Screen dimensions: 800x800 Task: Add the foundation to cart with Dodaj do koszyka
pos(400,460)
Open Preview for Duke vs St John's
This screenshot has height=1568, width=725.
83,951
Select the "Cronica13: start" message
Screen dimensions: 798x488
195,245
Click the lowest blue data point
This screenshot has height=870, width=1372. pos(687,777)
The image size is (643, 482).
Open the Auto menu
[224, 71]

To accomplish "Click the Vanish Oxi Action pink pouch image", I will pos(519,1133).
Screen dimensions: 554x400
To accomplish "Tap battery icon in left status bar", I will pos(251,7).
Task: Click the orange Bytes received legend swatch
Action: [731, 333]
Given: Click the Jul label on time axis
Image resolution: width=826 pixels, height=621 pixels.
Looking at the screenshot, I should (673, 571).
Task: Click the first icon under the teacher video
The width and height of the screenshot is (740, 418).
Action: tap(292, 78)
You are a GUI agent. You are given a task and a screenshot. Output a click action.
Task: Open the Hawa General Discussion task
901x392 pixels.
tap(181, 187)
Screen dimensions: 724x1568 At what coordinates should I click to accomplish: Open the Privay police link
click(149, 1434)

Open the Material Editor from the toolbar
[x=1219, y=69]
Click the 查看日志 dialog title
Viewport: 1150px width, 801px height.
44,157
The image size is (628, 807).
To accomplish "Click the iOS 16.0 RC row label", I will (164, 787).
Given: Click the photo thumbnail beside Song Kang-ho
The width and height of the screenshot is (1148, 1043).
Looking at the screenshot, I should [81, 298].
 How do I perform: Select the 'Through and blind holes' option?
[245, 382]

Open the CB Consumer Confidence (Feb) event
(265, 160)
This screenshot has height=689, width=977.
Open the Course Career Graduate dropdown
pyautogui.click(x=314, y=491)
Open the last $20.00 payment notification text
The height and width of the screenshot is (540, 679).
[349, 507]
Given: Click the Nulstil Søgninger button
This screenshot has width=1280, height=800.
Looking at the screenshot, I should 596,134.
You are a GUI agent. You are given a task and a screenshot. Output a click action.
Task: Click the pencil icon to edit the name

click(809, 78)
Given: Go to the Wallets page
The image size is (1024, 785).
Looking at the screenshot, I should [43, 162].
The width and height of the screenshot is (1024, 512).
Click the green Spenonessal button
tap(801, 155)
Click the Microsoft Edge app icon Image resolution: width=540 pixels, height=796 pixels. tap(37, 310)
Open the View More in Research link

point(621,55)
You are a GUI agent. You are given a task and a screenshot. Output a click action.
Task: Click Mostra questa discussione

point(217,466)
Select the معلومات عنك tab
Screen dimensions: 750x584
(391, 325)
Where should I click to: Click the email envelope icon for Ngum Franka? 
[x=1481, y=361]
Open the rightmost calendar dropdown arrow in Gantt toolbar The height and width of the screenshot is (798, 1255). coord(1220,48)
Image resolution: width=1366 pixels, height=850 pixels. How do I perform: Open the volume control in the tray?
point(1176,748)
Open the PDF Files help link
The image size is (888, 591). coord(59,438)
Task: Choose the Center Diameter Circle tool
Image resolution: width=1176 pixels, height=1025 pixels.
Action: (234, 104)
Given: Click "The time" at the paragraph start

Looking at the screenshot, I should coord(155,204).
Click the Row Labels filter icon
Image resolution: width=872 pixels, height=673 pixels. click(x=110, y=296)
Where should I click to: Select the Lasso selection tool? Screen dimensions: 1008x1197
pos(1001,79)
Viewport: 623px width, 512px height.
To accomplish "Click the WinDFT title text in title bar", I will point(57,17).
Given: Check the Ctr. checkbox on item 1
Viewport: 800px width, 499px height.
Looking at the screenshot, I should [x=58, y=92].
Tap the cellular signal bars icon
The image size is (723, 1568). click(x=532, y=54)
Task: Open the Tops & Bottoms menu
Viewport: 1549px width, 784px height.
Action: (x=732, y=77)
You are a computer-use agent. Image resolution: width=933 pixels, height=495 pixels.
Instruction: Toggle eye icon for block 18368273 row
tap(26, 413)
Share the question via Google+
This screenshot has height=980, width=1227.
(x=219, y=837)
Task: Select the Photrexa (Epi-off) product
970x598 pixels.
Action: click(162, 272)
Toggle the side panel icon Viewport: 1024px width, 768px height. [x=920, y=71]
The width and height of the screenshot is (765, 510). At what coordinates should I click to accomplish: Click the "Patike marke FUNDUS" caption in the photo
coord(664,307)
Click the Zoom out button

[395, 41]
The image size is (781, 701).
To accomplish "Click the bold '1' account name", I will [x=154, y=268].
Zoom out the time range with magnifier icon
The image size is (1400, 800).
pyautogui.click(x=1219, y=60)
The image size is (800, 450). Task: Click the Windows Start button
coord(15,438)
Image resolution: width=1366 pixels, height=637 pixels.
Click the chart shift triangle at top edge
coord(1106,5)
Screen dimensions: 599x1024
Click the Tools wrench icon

(DESCRIPTION OF THE TASK):
Nothing is to be left out: set down all the records again exactly.

(ANSWER AREA):
Screen dimensions: 800x800 Task: Add the foundation to cart with Dodaj do koszyka
pos(400,460)
Open Preview for Duke vs St John's
This screenshot has height=1568, width=725.
83,951
Select the "Cronica13: start" message
Screen dimensions: 798x488
195,245
Click the lowest blue data point
This screenshot has height=870, width=1372. pos(687,777)
The image size is (643, 482).
Open the Auto menu
[224, 71]

To accomplish "Click the Vanish Oxi Action pink pouch image", I will pos(519,1133).
Screen dimensions: 554x400
To accomplish "Tap battery icon in left status bar", I will pos(251,7).
Task: Click the orange Bytes received legend swatch
Action: [731, 333]
Given: Click the Jul label on time axis
Image resolution: width=826 pixels, height=621 pixels.
Looking at the screenshot, I should (673, 571).
Task: Click the first icon under the teacher video
The width and height of the screenshot is (740, 418).
Action: tap(292, 78)
You are a GUI agent. You are given a task and a screenshot. Output a click action.
Task: Open the Hawa General Discussion task
901x392 pixels.
tap(181, 187)
Screen dimensions: 724x1568 At what coordinates should I click to accomplish: Open the Privay police link
click(149, 1434)

Open the Material Editor from the toolbar
[x=1219, y=69]
Click the 查看日志 dialog title
Viewport: 1150px width, 801px height.
44,157
The image size is (628, 807).
To accomplish "Click the iOS 16.0 RC row label", I will (164, 787).
Given: Click the photo thumbnail beside Song Kang-ho
The width and height of the screenshot is (1148, 1043).
Looking at the screenshot, I should [81, 298].
 How do I perform: Select the 'Through and blind holes' option?
[245, 382]

Open the CB Consumer Confidence (Feb) event
(265, 160)
This screenshot has height=689, width=977.
Open the Course Career Graduate dropdown
pyautogui.click(x=314, y=491)
Open the last $20.00 payment notification text
The height and width of the screenshot is (540, 679).
[349, 507]
Given: Click the Nulstil Søgninger button
This screenshot has width=1280, height=800.
Looking at the screenshot, I should 596,134.
You are a GUI agent. You are given a task and a screenshot. Output a click action.
Task: Click the pencil icon to edit the name

click(809, 78)
Given: Go to the Wallets page
The image size is (1024, 785).
Looking at the screenshot, I should [43, 162].
The width and height of the screenshot is (1024, 512).
Click the green Spenonessal button
tap(801, 155)
Click the Microsoft Edge app icon Image resolution: width=540 pixels, height=796 pixels. tap(37, 310)
Open the View More in Research link

point(621,55)
You are a GUI agent. You are given a task and a screenshot. Output a click action.
Task: Click Mostra questa discussione

point(217,466)
Select the معلومات عنك tab
Screen dimensions: 750x584
(391, 325)
Where should I click to: Click the email envelope icon for Ngum Franka? 
[x=1481, y=361]
Open the rightmost calendar dropdown arrow in Gantt toolbar The height and width of the screenshot is (798, 1255). coord(1220,48)
Image resolution: width=1366 pixels, height=850 pixels. How do I perform: Open the volume control in the tray?
point(1176,748)
Open the PDF Files help link
The image size is (888, 591). coord(59,438)
Task: Choose the Center Diameter Circle tool
Image resolution: width=1176 pixels, height=1025 pixels.
Action: (234, 104)
Given: Click "The time" at the paragraph start

Looking at the screenshot, I should coord(155,204).
Click the Row Labels filter icon
Image resolution: width=872 pixels, height=673 pixels. click(x=110, y=296)
Where should I click to: Select the Lasso selection tool? Screen dimensions: 1008x1197
pos(1001,79)
Viewport: 623px width, 512px height.
To accomplish "Click the WinDFT title text in title bar", I will point(57,17).
Given: Check the Ctr. checkbox on item 1
Viewport: 800px width, 499px height.
Looking at the screenshot, I should [x=58, y=92].
Tap the cellular signal bars icon
The image size is (723, 1568). click(x=532, y=54)
Task: Open the Tops & Bottoms menu
Viewport: 1549px width, 784px height.
Action: (x=732, y=77)
You are a computer-use agent. Image resolution: width=933 pixels, height=495 pixels.
Instruction: Toggle eye icon for block 18368273 row
tap(26, 413)
Share the question via Google+
This screenshot has height=980, width=1227.
(x=219, y=837)
Task: Select the Photrexa (Epi-off) product
970x598 pixels.
Action: click(162, 272)
Toggle the side panel icon Viewport: 1024px width, 768px height. [x=920, y=71]
The width and height of the screenshot is (765, 510). At what coordinates should I click to accomplish: Click the "Patike marke FUNDUS" caption in the photo
coord(664,307)
Click the Zoom out button

[395, 41]
The image size is (781, 701).
To accomplish "Click the bold '1' account name", I will [x=154, y=268].
Zoom out the time range with magnifier icon
The image size is (1400, 800).
pyautogui.click(x=1219, y=60)
The image size is (800, 450). Task: Click the Windows Start button
coord(15,438)
Image resolution: width=1366 pixels, height=637 pixels.
Click the chart shift triangle at top edge
coord(1106,5)
Screen dimensions: 599x1024
Click the Tools wrench icon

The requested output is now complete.